▶ **WHAT YOU ARE ASKED TO DO**: Transcribe every entry word for word, leaving out all images.

▶ **DATA SUPPLIED**:
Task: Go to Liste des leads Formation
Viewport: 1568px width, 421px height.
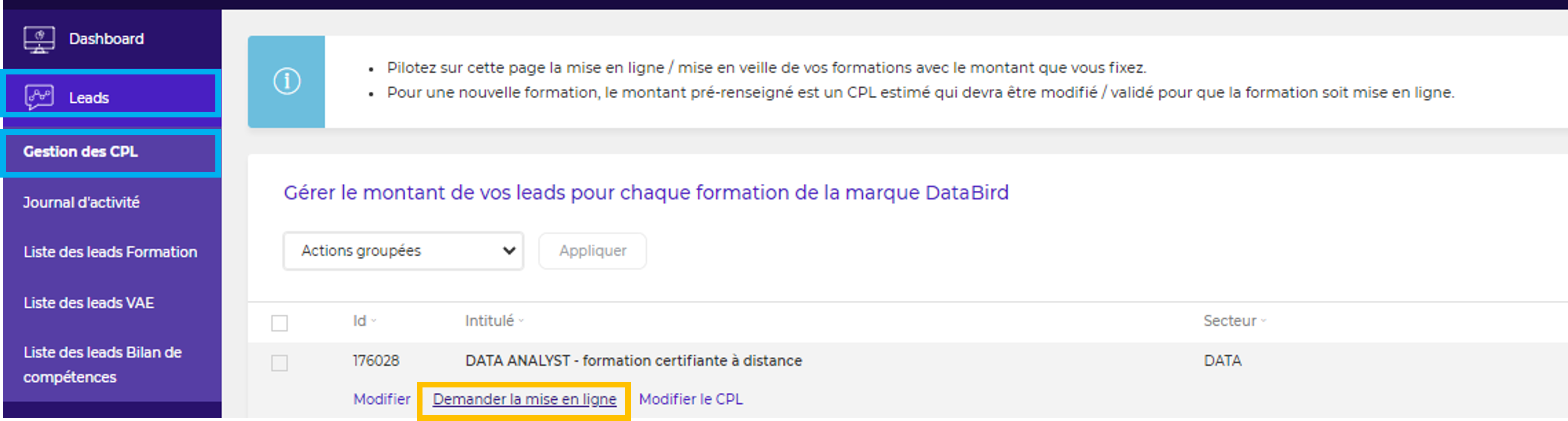Action: click(x=110, y=252)
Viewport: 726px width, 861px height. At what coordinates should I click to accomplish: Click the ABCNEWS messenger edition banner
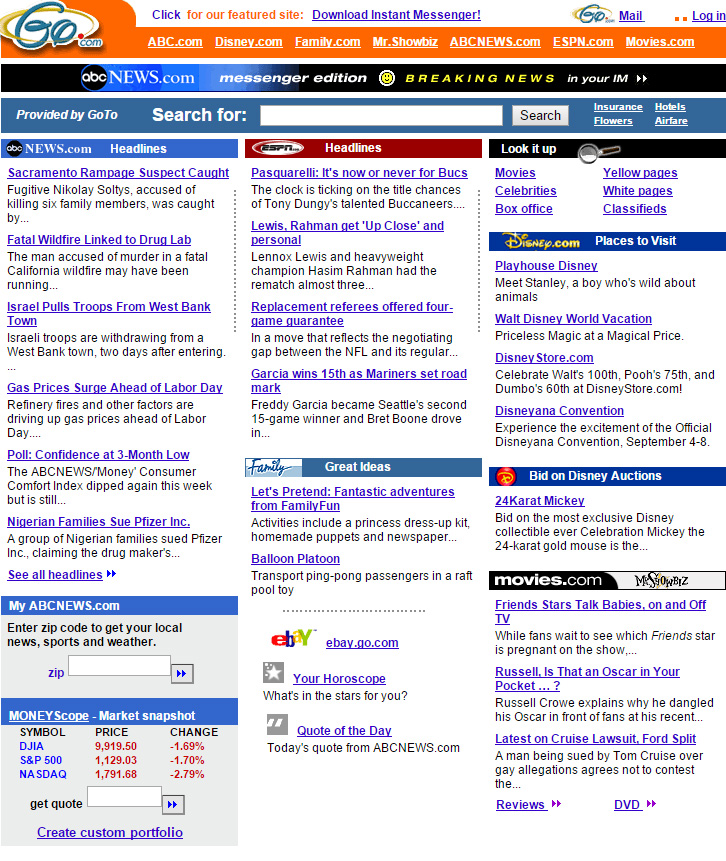pos(363,78)
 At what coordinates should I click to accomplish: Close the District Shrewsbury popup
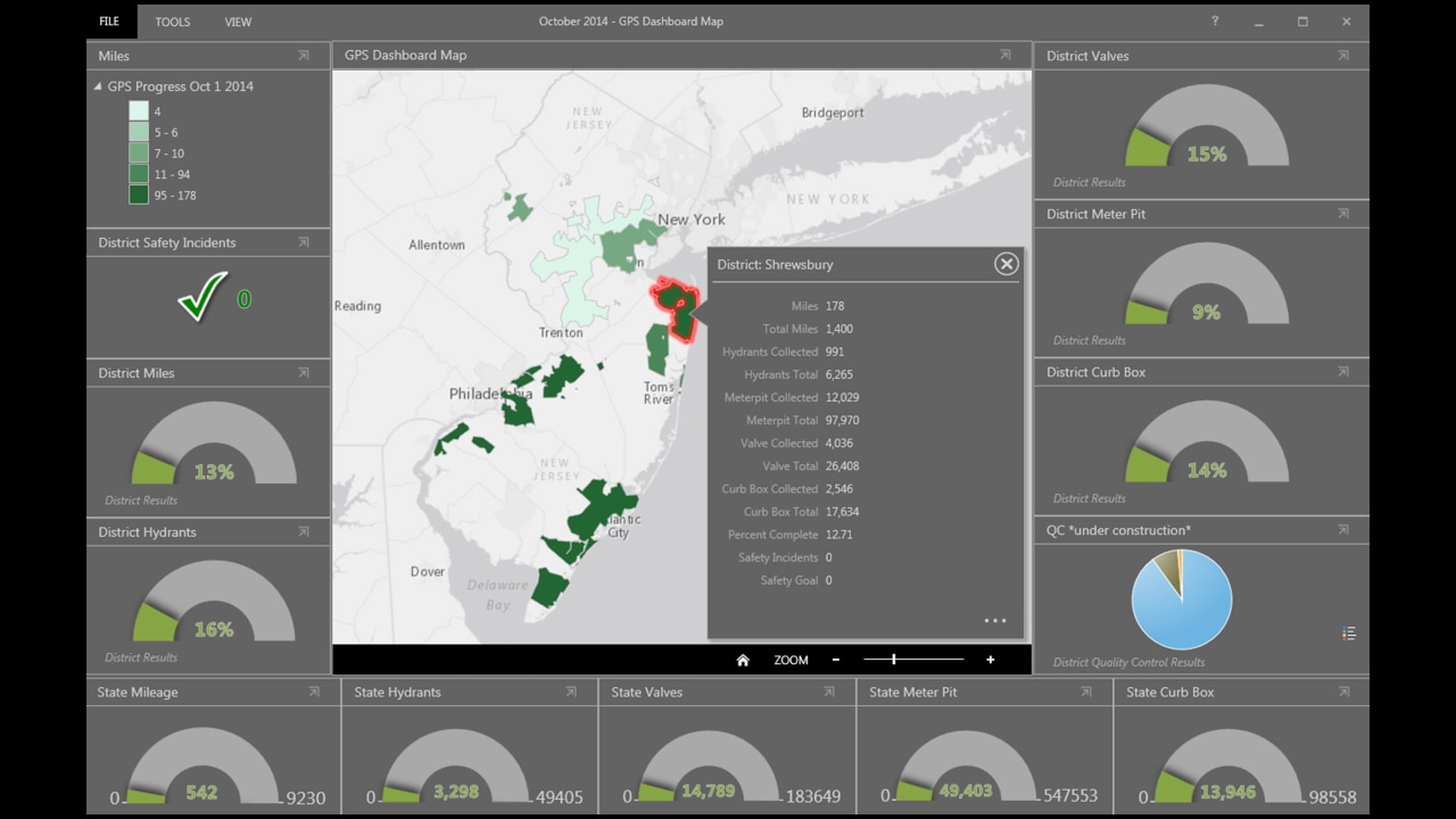(1006, 262)
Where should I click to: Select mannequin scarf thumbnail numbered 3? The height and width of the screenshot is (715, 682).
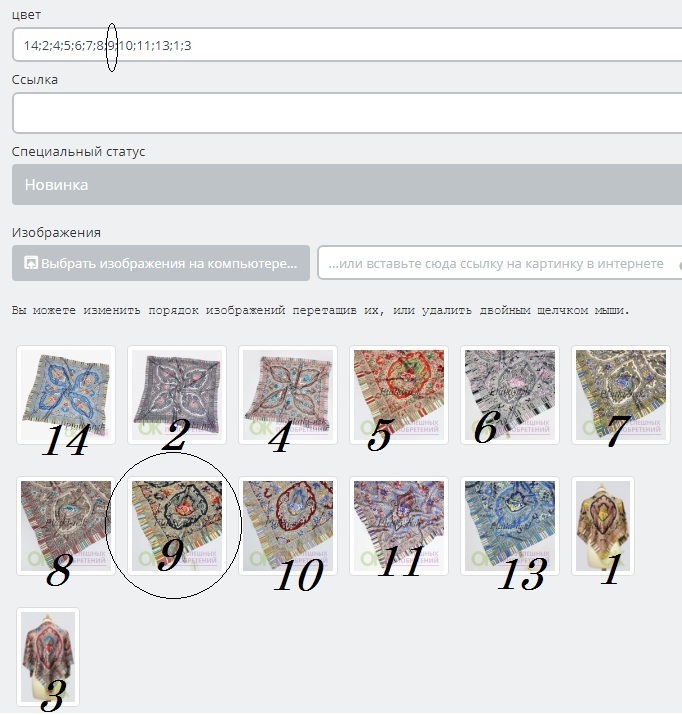click(x=48, y=657)
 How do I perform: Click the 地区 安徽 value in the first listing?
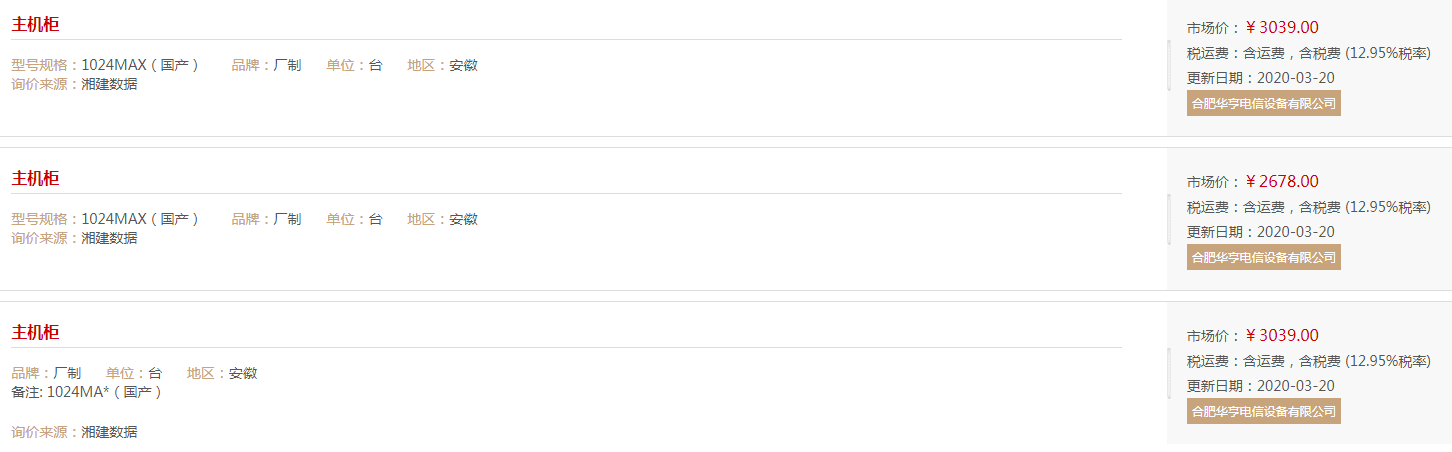click(463, 65)
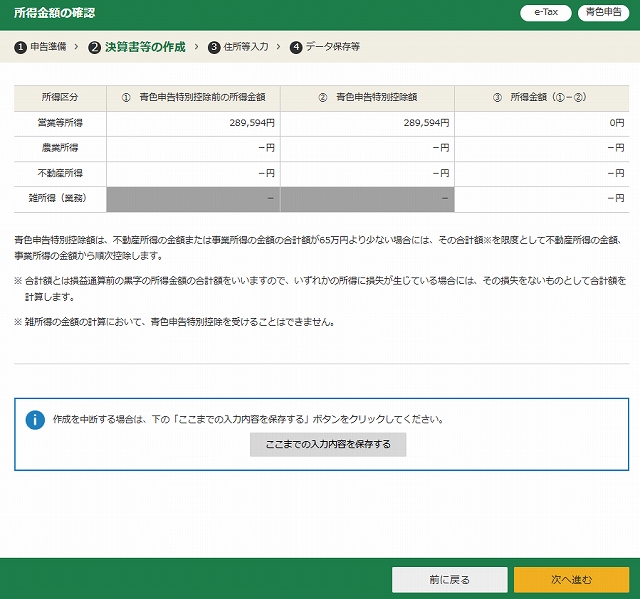Click the blue information icon in the notice box
The width and height of the screenshot is (640, 599).
35,419
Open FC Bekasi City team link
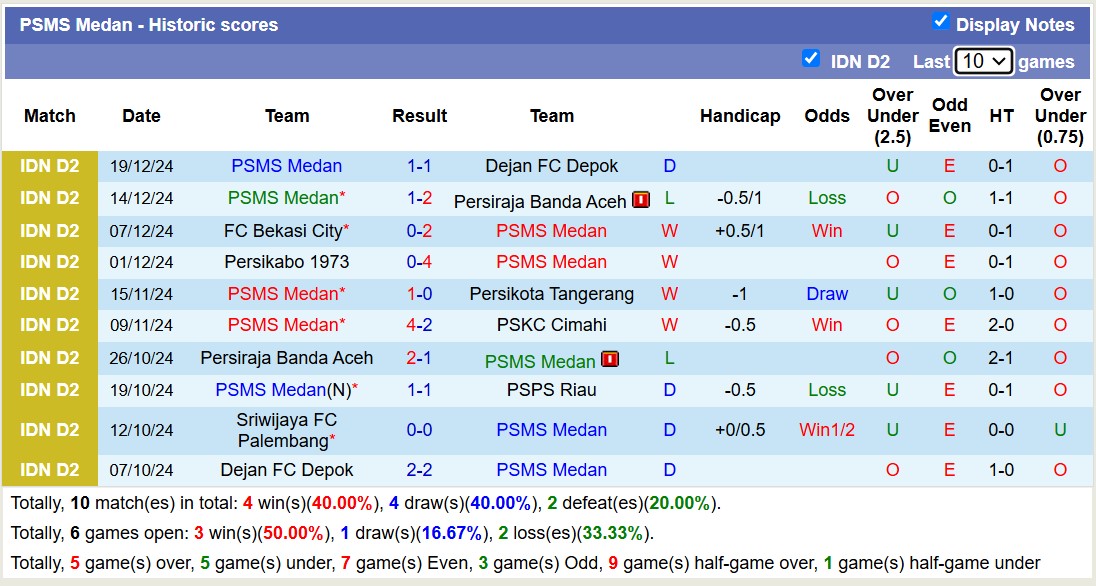This screenshot has height=586, width=1096. (283, 231)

▶ **TASK RESPONSE**:
Task: Go to Liste des leads Formation
Viewport: 1568px width, 421px height.
Action: click(x=110, y=252)
Viewport: 726px width, 861px height. At what coordinates should I click to accomplish: Click the ABCNEWS messenger edition banner
pos(363,78)
 At what coordinates should I click to accomplish: Close the District Shrewsbury popup
(1006, 262)
Where should I click to: Select mannequin scarf thumbnail numbered 3? The height and width of the screenshot is (715, 682).
click(x=48, y=657)
 How do I perform: Click the 地区 安徽 value in the first listing?
click(463, 65)
Click the blue information icon in the notice box
The width and height of the screenshot is (640, 599).
35,419
Open FC Bekasi City team link
This screenshot has height=586, width=1096. (283, 231)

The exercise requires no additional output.